*Written request 1*: Copy the part of the passage on the lease's reserve fund that begins at the words "Mr Brown’s main" and stops after "discharged or incurred’.".

Unfortunately, there is no transcript of the judgment of HH Judge Crawford Crawford Lindsay QC. It appears that the tape on which his ex tempore judgment was recorded has been lost. Fortunately, the landlord’s counsel kept a note. Judge Crawford Lindsay has seen it and accepts that it represents his reasons but observes that his judgment was longer than the note would suggest. It is adequate for our purposes although far from ideal.

18.

Before the judge it was argued for the landlord that paragraph (c) of Part II of the Second Schedule permitted the landlord to create a reserve fund for future repairs and renewals etc. That the landlord had done. It had put into the reserve fund the surplus (if any) at the end of each financial year. The audited statements showed these sums and the accumulated sum, describing them as ‘Allowance for future repairs and renewals carried forward’. The fact that the sums allocated to the reserve fund were exactly those sums by which the demand had exceeded the actual expenditure in that year was nothing to the point. Mr Hills gave evidence that he did in fact assess the future needs of the building when deciding what to demand at the beginning of the year. The judge accepted that evidence.

19.

Mr Brown’s main contention was that, under the definition clause, the only costs that could be included in the Total Service Cost were costs, charges, fees, expenses or outgoings which had actually been paid, discharged or incurred. It was an abuse of language to say that a reserve for future outgoings comprised sums that had been ‘paid, discharged or incurred’.

20.

The judge rejected that argument holding that setting aside a sum into a reserve fund could be said to be a ‘sum incurred’. He held that the surplus sums were held in a reserve fund. The only question was to whom did it belong when the lease came to an end?

21.

On that issue, the landlord contended that the reserve fund was built up to defray liabilities that would in the future fall upon the landlord. The sums in the fund were not recoverable by the tenants even if the anticipated works had not been carried out when the lease was determined. The landlord relied on a decision of Rimer J in Secretary of State for the Environment v Possfund (North West) Ltd and others [1997] 2 EGLR 56. In that case, the lease had contained a provision requiring the tenant to pay a depreciation allowance in respect of the cost of maintaining and replacing certain fixtures and fittings, in particular the air conditioning plant. The sums accumulated under that provision had not been expended on the replacement of the air conditioning plant when the lease came to an end. The reversion then changed hands and the tenants entered into a new lease. The former landlord transferred the depreciation fund to the new landlord but the tenant claimed that it should be returned to it. Rimer J held that, on a true construction of the lease, once the sums were paid into the depreciation fund, they became the landlord’s absolute property. One of the factors the judge mentioned in construing the lease was that there was no provision in it for the return to the tenant of unspent funds at the end of the lease. That pointed to an intention that the landlord should keep them. However, the main ground of his decision was that the sums had been paid into a separate fund earmarked for the replacement of the air conditioning plant. The air conditioning plant had a finite life expectancy which was not necessarily co-terminous with the lease. The contributions to the depreciation fund were intended under the lease to go towards the cost of replacing the unit whenever that was necessary, regardless of whether the lease had already ended.

*Information shown*:
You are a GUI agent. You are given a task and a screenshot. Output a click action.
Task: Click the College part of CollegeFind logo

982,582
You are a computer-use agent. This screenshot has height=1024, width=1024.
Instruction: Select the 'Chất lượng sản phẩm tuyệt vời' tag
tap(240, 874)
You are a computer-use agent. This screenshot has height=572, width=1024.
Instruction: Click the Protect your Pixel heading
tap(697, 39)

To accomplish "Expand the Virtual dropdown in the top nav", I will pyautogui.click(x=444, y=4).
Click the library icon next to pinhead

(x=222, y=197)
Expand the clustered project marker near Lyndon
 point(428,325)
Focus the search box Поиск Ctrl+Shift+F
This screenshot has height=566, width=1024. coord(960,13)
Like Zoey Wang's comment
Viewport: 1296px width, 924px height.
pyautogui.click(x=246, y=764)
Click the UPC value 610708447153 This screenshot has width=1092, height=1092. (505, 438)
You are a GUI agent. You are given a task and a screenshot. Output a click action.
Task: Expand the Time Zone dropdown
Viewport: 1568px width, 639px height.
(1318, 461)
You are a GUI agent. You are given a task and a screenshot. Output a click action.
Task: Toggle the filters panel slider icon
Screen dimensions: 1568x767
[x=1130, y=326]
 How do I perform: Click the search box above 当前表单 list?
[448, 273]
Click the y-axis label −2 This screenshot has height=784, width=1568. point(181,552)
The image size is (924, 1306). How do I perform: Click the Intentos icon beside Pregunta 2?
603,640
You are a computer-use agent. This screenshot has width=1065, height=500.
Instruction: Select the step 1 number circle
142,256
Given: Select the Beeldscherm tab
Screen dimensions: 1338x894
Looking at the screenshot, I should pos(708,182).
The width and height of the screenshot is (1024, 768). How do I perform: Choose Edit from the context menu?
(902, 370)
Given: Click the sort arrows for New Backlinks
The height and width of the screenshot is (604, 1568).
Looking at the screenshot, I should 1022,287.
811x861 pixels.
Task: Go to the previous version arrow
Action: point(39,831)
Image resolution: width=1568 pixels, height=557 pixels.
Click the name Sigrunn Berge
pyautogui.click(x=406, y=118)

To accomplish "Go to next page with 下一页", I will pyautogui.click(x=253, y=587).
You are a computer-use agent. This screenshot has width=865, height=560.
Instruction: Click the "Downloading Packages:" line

*Written request 2*: Repeat the entries exactly, starting at their first line and stopping after the line that contains "Click the y-axis".

*Written response 1*:
Mr Brown’s main contention was that, under the definition clause, the only costs that could be included in the Total Service Cost were costs, charges, fees, expenses or outgoings which had actually been paid, discharged or incurred. It was an abuse of language to say that a reserve for future outgoings comprised sums that had been ‘paid, discharged or incurred’.

*Written response 2*:
You are a GUI agent. You are given a task and a screenshot. Output a click action.
Task: Click the College part of CollegeFind logo

982,582
You are a computer-use agent. This screenshot has height=1024, width=1024.
Instruction: Select the 'Chất lượng sản phẩm tuyệt vời' tag
tap(240, 874)
You are a computer-use agent. This screenshot has height=572, width=1024.
Instruction: Click the Protect your Pixel heading
tap(697, 39)

To accomplish "Expand the Virtual dropdown in the top nav", I will pyautogui.click(x=444, y=4).
Click the library icon next to pinhead

(x=222, y=197)
Expand the clustered project marker near Lyndon
 point(428,325)
Focus the search box Поиск Ctrl+Shift+F
This screenshot has height=566, width=1024. coord(960,13)
Like Zoey Wang's comment
Viewport: 1296px width, 924px height.
pyautogui.click(x=246, y=764)
Click the UPC value 610708447153 This screenshot has width=1092, height=1092. (505, 438)
You are a GUI agent. You are given a task and a screenshot. Output a click action.
Task: Expand the Time Zone dropdown
Viewport: 1568px width, 639px height.
(1318, 461)
You are a GUI agent. You are given a task and a screenshot. Output a click action.
Task: Toggle the filters panel slider icon
Screen dimensions: 1568x767
[x=1130, y=326]
 How do I perform: Click the search box above 当前表单 list?
[448, 273]
Click the y-axis label −2 This screenshot has height=784, width=1568. point(181,552)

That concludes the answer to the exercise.